> [Reading text]
— Begin —

In this chapter, we will apply everything learned in the previous chapters about the pinhole camera model and write a program to implement this model. Our goal is to demonstrate that this model works and to dispel any notions of mystery or magic about how images are produced in software such as Maya. By producing a series of images—altering different camera parameters in both Maya and our program, and comparing the results—we aim to show that, when the camera settings align, the images produced by the two applications should also match. Let's begin.

Implementing an Ideal Pinhole Camera Model

Throughout the rest of this chapter, when we discuss the pinhole camera, we will refer to the terms "focal length" and "film size." It's important to differentiate these from "near-clipping plane" and "canvas size," which are terms applicable only to the virtual camera model. However, there is a relationship between them. Let's revisit and clarify this relationship.

**Figure 1:** Mathematically, the canvas can be placed anywhere along the line of sight. Its boundaries are defined by the intersection of the image plane with the viewing frustum.

For the pinhole and virtual cameras to produce the same image, they must share the same viewing frustum. The viewing frustum is determined by two parameters: the point of convergence (the camera or eye origin—these terms refer to the same point) and the angle of view. We have also learned from previous chapters that the angle of view is determined by the film size and the focal length, two parameters specific to the pinhole camera.

— End —

> [Dataset excerpt]
— Begin —

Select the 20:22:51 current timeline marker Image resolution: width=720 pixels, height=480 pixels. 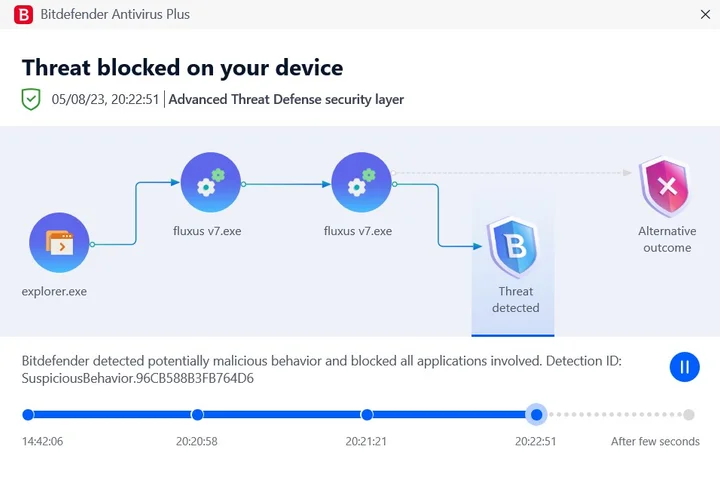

— End —

> [Requirement 1]
In the pinhole camera passage, which two parameters determine the viewing frustum?
> [Requirement 2]
Output the section of the pinhole camera passage starting at "Implementing an Ideal" and ending at "clarify this relationship.".

> [Task output 1]
The point of convergence (the camera or eye origin) and the angle of view.

> [Task output 2]
Implementing an Ideal Pinhole Camera Model

Throughout the rest of this chapter, when we discuss the pinhole camera, we will refer to the terms "focal length" and "film size." It's important to differentiate these from "near-clipping plane" and "canvas size," which are terms applicable only to the virtual camera model. However, there is a relationship between them. Let's revisit and clarify this relationship.